◆ Data to process:
==========
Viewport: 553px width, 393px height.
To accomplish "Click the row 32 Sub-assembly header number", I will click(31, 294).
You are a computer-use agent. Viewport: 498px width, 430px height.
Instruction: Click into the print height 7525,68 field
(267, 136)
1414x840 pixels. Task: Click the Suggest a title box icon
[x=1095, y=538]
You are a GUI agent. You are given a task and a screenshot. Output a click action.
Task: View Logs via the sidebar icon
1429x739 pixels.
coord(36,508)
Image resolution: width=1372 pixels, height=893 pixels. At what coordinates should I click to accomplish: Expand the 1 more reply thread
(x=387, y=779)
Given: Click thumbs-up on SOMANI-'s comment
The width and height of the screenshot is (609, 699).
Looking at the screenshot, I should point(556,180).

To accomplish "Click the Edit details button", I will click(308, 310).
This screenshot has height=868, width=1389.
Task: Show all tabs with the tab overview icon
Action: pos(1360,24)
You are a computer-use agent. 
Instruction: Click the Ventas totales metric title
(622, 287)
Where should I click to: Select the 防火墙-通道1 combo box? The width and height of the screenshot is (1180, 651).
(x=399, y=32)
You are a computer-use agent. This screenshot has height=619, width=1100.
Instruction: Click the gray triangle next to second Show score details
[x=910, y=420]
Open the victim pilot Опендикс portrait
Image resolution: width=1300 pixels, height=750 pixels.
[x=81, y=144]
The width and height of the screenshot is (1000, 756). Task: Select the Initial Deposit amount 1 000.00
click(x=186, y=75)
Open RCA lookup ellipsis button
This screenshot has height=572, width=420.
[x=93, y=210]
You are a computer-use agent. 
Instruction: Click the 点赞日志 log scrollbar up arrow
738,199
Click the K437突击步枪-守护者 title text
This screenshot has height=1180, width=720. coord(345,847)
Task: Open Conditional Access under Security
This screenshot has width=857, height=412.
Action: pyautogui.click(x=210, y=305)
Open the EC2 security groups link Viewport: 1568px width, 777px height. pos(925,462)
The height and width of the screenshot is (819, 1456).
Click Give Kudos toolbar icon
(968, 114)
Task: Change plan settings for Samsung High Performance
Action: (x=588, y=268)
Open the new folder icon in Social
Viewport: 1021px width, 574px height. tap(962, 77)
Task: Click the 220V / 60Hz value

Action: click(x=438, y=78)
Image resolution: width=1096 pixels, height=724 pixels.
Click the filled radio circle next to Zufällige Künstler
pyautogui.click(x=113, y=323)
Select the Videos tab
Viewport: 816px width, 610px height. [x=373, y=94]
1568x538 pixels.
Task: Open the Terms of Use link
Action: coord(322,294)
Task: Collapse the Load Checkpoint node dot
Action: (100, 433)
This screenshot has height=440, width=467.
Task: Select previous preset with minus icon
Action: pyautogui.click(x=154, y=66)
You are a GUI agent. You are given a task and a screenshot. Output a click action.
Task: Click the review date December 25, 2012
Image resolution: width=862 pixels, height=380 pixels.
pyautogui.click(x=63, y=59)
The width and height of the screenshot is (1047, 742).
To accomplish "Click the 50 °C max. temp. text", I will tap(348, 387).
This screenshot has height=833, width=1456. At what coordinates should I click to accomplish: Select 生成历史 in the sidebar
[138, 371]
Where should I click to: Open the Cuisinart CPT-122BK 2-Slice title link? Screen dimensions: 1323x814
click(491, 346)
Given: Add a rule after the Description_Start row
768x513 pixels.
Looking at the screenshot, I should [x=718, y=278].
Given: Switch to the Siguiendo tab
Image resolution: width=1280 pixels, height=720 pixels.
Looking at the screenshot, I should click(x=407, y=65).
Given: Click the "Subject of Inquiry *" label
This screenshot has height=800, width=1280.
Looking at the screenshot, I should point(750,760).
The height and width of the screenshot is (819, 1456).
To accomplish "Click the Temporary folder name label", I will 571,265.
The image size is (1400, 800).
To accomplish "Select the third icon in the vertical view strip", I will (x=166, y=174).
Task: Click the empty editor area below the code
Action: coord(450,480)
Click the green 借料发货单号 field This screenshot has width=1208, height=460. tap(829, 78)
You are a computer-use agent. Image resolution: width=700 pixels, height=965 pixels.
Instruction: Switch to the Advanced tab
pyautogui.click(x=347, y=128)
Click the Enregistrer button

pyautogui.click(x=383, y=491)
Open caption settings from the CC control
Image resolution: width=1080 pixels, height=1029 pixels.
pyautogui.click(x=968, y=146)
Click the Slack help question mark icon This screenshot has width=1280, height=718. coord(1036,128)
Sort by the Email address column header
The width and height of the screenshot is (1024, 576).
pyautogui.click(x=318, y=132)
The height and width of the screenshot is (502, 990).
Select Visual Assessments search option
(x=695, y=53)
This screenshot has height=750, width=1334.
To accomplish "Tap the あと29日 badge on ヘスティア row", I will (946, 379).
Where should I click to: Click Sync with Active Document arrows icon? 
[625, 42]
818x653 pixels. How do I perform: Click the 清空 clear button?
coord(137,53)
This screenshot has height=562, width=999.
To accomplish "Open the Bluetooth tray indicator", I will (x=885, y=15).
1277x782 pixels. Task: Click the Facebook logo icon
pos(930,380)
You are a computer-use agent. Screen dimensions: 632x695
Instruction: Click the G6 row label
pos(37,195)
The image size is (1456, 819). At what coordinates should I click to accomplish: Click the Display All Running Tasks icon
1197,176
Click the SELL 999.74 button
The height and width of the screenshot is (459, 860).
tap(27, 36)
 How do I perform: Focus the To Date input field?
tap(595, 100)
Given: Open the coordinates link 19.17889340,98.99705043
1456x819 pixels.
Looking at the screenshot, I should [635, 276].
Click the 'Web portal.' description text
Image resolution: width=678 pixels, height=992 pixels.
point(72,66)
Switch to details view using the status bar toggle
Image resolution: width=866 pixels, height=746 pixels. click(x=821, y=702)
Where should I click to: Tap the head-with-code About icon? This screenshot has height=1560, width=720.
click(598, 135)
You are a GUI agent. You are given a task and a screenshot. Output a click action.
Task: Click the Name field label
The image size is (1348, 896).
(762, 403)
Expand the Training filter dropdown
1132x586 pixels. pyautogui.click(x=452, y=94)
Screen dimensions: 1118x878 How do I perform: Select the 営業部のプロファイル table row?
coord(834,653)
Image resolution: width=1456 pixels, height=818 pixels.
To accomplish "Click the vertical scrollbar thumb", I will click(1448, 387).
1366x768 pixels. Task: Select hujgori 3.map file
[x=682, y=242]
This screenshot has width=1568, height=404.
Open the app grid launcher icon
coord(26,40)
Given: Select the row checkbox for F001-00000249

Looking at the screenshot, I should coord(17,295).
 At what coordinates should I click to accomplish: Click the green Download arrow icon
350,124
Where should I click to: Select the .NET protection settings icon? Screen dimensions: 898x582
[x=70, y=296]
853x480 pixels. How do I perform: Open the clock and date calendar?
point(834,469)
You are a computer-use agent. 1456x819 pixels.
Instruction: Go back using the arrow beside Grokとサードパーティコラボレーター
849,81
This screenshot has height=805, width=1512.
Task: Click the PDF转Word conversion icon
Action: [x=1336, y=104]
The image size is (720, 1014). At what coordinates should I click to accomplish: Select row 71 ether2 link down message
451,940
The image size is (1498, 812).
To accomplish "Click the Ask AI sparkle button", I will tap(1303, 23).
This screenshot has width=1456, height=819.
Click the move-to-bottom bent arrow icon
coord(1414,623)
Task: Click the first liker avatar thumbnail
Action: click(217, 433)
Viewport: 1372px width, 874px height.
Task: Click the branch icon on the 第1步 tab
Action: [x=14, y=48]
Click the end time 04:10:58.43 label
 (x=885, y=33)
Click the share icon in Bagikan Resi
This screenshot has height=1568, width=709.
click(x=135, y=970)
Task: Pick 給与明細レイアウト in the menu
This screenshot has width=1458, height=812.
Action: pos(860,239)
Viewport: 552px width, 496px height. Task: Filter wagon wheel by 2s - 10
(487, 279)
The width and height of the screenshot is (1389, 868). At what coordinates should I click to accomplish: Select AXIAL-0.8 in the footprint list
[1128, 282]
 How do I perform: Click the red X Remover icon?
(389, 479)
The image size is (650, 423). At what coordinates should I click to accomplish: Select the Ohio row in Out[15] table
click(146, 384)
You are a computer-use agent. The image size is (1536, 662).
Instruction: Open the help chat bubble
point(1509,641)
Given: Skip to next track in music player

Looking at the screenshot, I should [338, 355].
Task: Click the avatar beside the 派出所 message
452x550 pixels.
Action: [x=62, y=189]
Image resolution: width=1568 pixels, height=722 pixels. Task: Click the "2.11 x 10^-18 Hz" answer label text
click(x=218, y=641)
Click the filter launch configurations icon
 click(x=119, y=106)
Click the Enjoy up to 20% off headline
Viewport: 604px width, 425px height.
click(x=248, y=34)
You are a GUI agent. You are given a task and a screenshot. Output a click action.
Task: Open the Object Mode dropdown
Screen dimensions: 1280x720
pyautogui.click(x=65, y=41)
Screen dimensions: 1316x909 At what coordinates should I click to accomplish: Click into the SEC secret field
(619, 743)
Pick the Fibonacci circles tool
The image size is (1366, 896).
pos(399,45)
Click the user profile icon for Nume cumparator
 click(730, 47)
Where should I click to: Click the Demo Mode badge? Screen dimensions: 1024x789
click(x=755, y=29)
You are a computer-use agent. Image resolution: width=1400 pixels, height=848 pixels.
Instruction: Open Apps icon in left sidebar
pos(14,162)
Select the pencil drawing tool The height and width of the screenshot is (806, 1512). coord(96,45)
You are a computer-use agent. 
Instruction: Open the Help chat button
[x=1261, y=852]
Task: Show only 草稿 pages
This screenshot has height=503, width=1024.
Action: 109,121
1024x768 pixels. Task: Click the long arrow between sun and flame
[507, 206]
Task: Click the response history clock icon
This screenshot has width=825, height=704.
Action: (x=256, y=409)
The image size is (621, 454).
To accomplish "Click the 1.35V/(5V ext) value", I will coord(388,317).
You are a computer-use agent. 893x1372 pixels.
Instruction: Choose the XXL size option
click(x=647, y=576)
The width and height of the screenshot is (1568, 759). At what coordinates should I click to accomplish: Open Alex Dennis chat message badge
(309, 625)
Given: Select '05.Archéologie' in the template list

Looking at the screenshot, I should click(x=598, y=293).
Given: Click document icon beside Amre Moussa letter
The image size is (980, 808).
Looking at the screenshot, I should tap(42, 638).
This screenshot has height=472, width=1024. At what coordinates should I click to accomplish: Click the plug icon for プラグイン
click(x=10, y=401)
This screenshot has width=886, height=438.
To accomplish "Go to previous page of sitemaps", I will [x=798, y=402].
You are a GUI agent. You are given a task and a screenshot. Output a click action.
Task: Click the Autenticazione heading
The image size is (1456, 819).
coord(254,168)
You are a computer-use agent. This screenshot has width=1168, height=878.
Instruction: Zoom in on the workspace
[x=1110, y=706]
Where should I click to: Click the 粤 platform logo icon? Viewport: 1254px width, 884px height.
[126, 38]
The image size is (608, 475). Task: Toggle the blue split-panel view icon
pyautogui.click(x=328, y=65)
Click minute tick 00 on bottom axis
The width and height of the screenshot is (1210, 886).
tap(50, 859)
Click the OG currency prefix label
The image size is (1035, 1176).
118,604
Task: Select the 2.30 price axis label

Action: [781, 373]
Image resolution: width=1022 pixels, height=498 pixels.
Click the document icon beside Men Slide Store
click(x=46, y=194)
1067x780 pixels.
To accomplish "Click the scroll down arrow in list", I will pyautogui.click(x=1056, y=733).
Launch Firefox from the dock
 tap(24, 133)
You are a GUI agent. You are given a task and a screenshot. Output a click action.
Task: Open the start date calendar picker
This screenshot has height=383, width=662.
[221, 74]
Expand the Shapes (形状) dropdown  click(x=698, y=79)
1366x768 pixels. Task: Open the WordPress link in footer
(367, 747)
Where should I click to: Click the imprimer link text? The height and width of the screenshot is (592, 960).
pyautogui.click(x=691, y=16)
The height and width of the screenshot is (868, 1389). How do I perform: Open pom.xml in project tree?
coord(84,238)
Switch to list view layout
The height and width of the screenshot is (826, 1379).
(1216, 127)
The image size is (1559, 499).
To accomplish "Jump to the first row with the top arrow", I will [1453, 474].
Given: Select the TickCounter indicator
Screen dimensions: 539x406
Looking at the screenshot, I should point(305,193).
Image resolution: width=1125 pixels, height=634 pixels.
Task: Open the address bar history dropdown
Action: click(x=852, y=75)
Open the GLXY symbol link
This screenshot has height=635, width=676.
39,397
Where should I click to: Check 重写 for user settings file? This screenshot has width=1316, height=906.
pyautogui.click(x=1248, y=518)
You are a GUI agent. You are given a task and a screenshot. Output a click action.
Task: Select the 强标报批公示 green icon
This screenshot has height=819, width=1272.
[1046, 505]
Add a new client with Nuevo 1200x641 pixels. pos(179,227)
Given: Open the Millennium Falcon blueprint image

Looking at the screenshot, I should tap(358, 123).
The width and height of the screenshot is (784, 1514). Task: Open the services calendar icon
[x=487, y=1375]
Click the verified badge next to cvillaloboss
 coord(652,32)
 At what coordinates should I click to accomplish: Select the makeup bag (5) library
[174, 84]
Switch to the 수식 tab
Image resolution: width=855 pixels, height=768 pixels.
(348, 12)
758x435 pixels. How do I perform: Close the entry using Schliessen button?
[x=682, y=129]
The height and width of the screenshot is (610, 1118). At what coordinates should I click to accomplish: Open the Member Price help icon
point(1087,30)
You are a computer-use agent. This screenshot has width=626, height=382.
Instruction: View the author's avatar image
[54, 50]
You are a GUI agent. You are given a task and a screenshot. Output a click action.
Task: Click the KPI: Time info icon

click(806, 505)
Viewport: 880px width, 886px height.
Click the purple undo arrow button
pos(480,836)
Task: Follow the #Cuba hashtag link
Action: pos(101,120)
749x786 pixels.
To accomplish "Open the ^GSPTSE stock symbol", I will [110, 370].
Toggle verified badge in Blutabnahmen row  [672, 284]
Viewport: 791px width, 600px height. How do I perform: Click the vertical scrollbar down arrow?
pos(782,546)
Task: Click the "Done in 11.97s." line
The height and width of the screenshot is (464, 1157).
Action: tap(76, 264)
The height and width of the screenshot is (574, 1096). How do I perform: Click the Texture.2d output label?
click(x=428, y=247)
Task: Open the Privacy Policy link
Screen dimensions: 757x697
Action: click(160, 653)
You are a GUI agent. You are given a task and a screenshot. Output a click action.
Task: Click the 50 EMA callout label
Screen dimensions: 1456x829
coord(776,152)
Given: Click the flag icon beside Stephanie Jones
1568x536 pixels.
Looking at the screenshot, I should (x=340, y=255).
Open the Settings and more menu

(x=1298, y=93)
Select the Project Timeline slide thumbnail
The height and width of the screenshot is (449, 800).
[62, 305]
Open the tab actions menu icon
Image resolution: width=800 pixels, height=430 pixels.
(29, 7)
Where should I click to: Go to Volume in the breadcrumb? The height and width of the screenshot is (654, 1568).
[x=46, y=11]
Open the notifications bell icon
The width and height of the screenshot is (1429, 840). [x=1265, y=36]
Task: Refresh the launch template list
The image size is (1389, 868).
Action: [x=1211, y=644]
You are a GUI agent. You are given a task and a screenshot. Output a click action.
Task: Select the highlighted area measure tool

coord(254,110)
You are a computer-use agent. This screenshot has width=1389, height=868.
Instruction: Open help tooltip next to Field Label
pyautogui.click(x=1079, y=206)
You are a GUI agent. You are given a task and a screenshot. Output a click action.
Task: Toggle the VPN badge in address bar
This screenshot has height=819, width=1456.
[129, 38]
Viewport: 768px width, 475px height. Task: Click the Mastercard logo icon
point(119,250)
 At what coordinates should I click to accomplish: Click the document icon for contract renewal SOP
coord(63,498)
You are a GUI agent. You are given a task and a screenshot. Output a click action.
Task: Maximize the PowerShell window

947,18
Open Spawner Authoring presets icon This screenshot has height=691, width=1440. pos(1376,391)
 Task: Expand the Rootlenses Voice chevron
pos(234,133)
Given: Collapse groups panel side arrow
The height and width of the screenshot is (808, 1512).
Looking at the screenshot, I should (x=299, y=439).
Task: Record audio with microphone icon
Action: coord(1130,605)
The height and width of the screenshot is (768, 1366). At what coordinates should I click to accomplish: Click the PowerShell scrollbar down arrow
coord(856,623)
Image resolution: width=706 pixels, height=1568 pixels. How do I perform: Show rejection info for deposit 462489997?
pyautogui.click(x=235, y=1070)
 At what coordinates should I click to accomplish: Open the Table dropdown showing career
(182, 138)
==========
◆ Stated task: Revise the items starting at the line that contains "Expand the Shapes" and ending at the line that contains "pyautogui.click(x=691, y=16)", changing "footer" to "header" and keeping everything else the same. Give back only those lines.

◆ Solution below:
Expand the Shapes (形状) dropdown  click(x=698, y=79)
1366x768 pixels. Task: Open the WordPress link in header
(367, 747)
Where should I click to: Click the imprimer link text? The height and width of the screenshot is (592, 960).
pyautogui.click(x=691, y=16)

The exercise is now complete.